During the financial crisis of 2007-2009, the administration of Wake Forest finally decided to do something that it probably should have done decades earlier, i.e., merge the undergraduate and graduate schools of business. At the same time, a new dean, Steve Reinemund, took over as head of the merged schools. Reinemund was the retired CEO of PepsiCo.
While it was easy to merge the two schools on paper, it was more important to bring the two schools together in one location, because a real merger would require both administrative and physical union. The dean and the university explored a few options for bringing the schools together in one place, and Reinemund finally decided that the answer lay in a new building.
I was skeptical that the dean could raise the necessary funds in a timely fashion, but calling on his skills as a sales professional and his contacts from decades as a top executive, Reinemund raised most of the money necessary ($54M) for a new building in a relatively short time. Mike Farrell, an investment professional and father of a business school undergraduate student, made a key donation of $10M towards the new building.
With the merger of the two business schools, I had been transferred to the organization of the main library, even though I needed to remain in the Professional Center until the business schools could move.

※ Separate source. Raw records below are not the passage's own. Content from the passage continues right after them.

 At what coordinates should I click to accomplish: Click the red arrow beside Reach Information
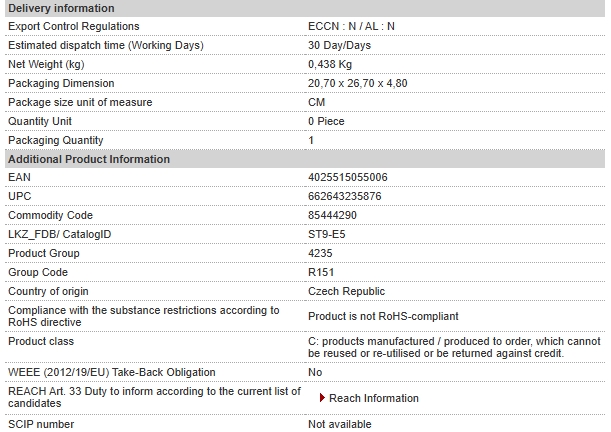tap(322, 398)
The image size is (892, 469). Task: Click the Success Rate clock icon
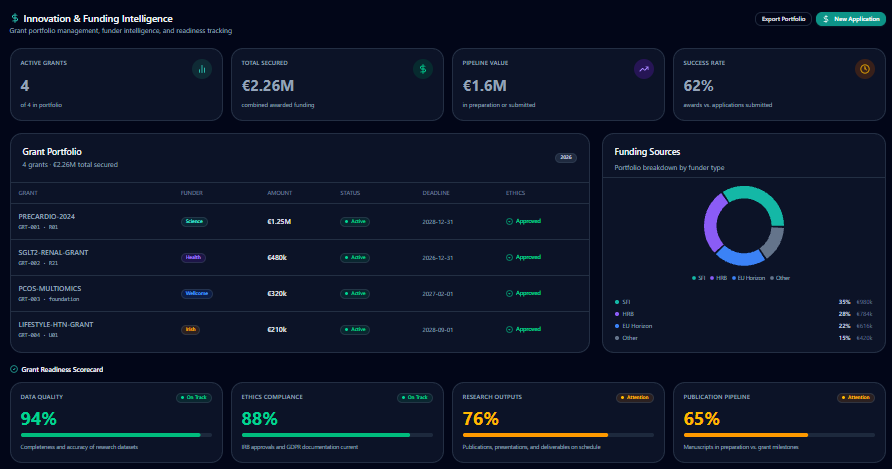point(865,69)
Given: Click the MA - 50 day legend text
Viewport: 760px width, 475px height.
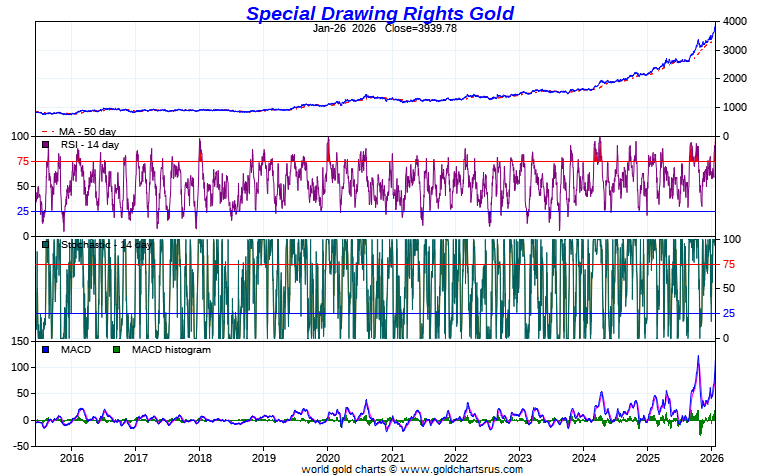Looking at the screenshot, I should (87, 132).
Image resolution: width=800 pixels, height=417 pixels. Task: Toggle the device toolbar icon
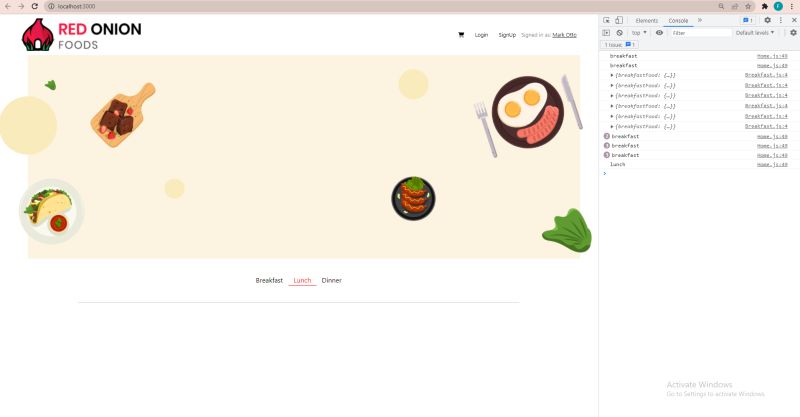point(619,20)
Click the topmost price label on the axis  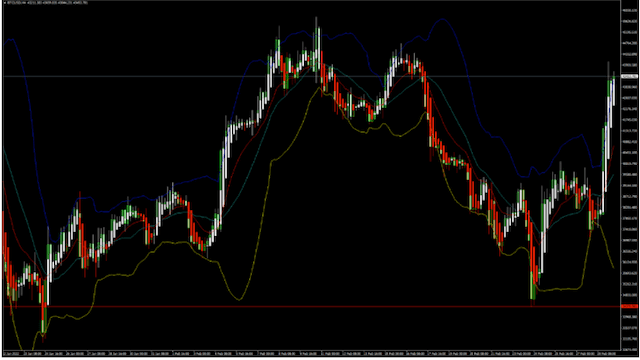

I knew that I would have to move either to the new building or to the main library, and I preferred to stay in the business school building.
The proposed new business school building was an opportunity to revive the idea of a business information center. Based on the earlier failure of my proposal, I realized that I would need to enlist allies to support the idea.
At the start of the planning process for the new building, I sought allies in my colleagues Mary Scanlon (business librarian for the undergraduate school) and Lynn Sutton (director of the main library). I outlined my idea in memos and emails, supported with references such as the American Libraries article. My colleagues liked the idea and indicated their support.
The planning process for a new building can be contentious and challenging. There are many competing interests and financial constraints involved in planning, designing and constructing a $54M academic building. We could not assume that key decision makers would agree that a business information center should be part of the design.
The planning and design process took about a year. My colleagues Mary, Lynn, and I attended numerous planning and design meetings and lobbied for the proposed business information center. Library director Lynn Sutton’s support for idea proved to be key. As library dean, she had the rank of dean and so she could lobby Dean Reinemund as an equal. In the end, she convinced the dean to include the information center in the design of the new building.
When the Business Information Commons opened in 2013 along with Farrell Hall, it won over previous skeptics. It proved to be a space approved and admired by administrators, students, faculty and visitors. In fact, Dean Reinemund liked the space so much that he thought that it was his idea in the first place. I was more than happy to share the credit.
The moral of the story of the Business Information Commons is to never give up on a good idea; enlist the help of allies to support it; and focus on how to implement the idea and not who gets credit for making it happen.
To view photos of the construction of Farrell Hall and the Business Information Commons see: https://www.bobhebertphoto.com/ABLD-Meetings/Farrell-Hall-Construction/
- Gepfert, K. (1995, November 8). Wake Forest fails to mix law students, MBAs. Wall Street Journal, p. S1.
- Racine, D. (2006, September). Bifurcate to survive! American Libraries, 37(8), 34-35.